Kubrick: Multimodal Agent Collaborations for Synthetic Video Generation

Text-to-video generation has been dominated by end-to-end diffusion-based or autoregressive models. On one hand, those novel models provide plausible versatility, but they are criticized for physical correctness, shading and illumination, camera motion, and temporal consistency. On the other hand, film industry relies on manually-edited Computer-Generated Imagery (CGI) using 3D modeling software. Human-directed 3D synthetic videos and animations address the aforementioned shortcomings, but it is extremely tedious and requires tight collaboration between movie makers and 3D rendering experts. In this paper, we introduce an automatic synthetic video generation pipeline based on Vision Large Language Model (VLM) agent collaborations. Given a natural language description of a video, multiple VLM agents auto-direct various processes of the generation pipeline. They cooperate to create Blender scripts which render a video that best aligns with the given description. Based on film making inspiration and augmented with Blender-based movie making knowledge, the Director agent decomposes the input text-based video description into sub-processes. For each sub-process, the Programmer agent produces Python-based Blender scripts based on customized function composing and API calling. Then, the Reviewer agent, augmented with knowledge of video reviewing, character motion coordinates, and intermediate screenshots uses its compositional reasoning ability to provide feedback to the Programmer agent. The Programmer agent iteratively improves the scripts to yield the best overall video outcome. Our generated videos show better quality than commercial video generation models in 5 metrics on video quality and instruction-following performance. Moreover, our framework outperforms other approaches in a comprehensive user study on quality, consistency, and rationality.
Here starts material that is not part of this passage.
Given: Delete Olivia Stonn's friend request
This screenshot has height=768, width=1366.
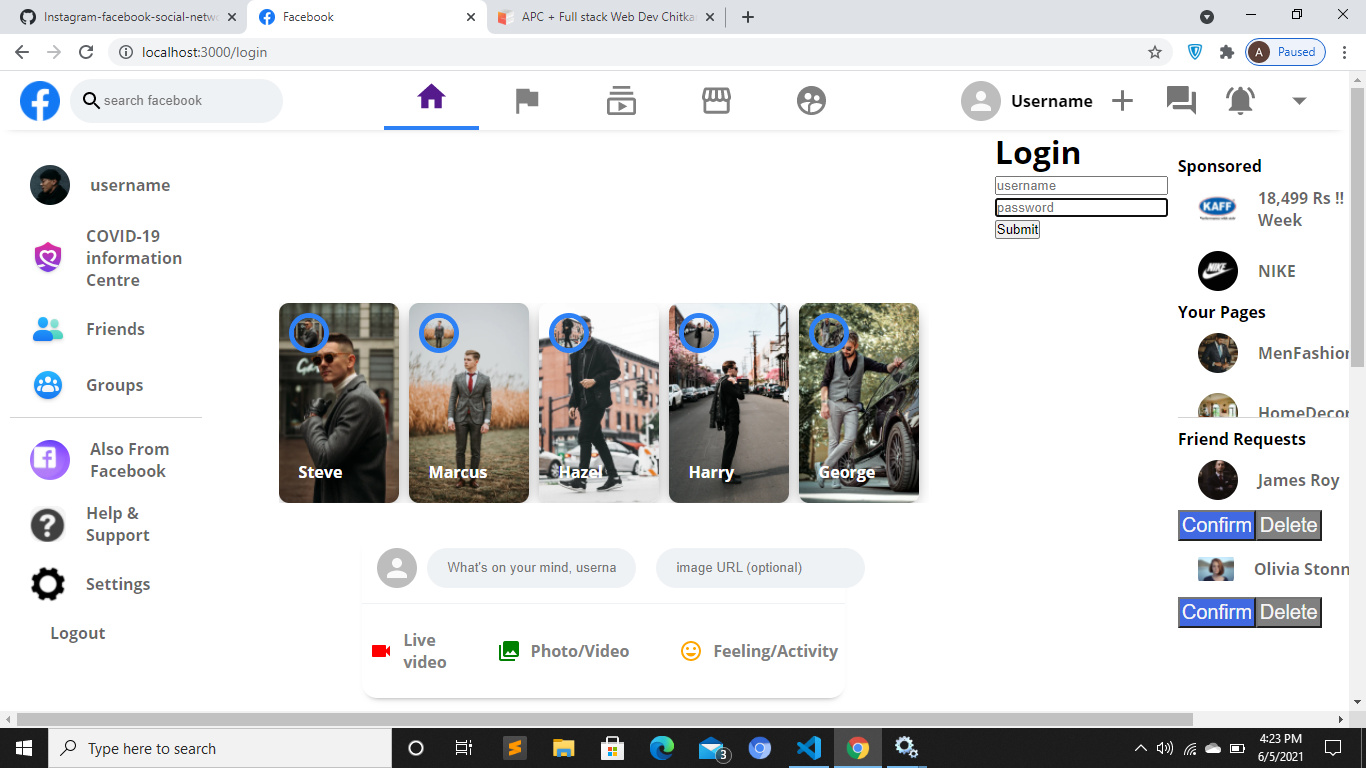Looking at the screenshot, I should coord(1288,612).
翻译：文本到视频生成领域目前主要由端到端的基于扩散模型或自回归模型主导。一方面，这些新型模型展现出较强的通用性，但在物理准确性、光影渲染、摄像机运动及时间一致性方面常受诟病。另一方面，电影工业依赖使用三维建模软件手动编辑的计算机生成图像（CGI）。人工指导的三维合成视频与动画虽能解决上述缺陷，但其制作过程极其繁琐，且需要电影制作人与三维渲染专家的紧密协作。本文提出一种基于视觉大语言模型（VLM）智能体协同的自动合成视频生成流程。给定视频的自然语言描述，多个VLM智能体将自动指导生成流程中的各个子过程。它们通过协作生成Blender脚本，进而渲染出最符合给定描述的视频。基于电影制作理念并融合Blender影视制作知识，导演智能体将基于文本的视频描述分解为若干子过程。针对每个子过程，程序员智能体通过定制化函数组合与API调用生成基于Python的Blender脚本。随后，具备视频审阅知识、角色运动坐标解析及中间截图分析能力的评审智能体，运用其组合推理能力向程序员智能体提供反馈。程序员智能体通过迭代优化脚本，最终生成最佳整体视频效果。在视频质量与指令遵循性能的5项指标评估中，本方法生成的视频质量优于商业视频生成模型。此外，在质量、一致性与合理性综合用户研究中，本框架显著优于其他对比方法。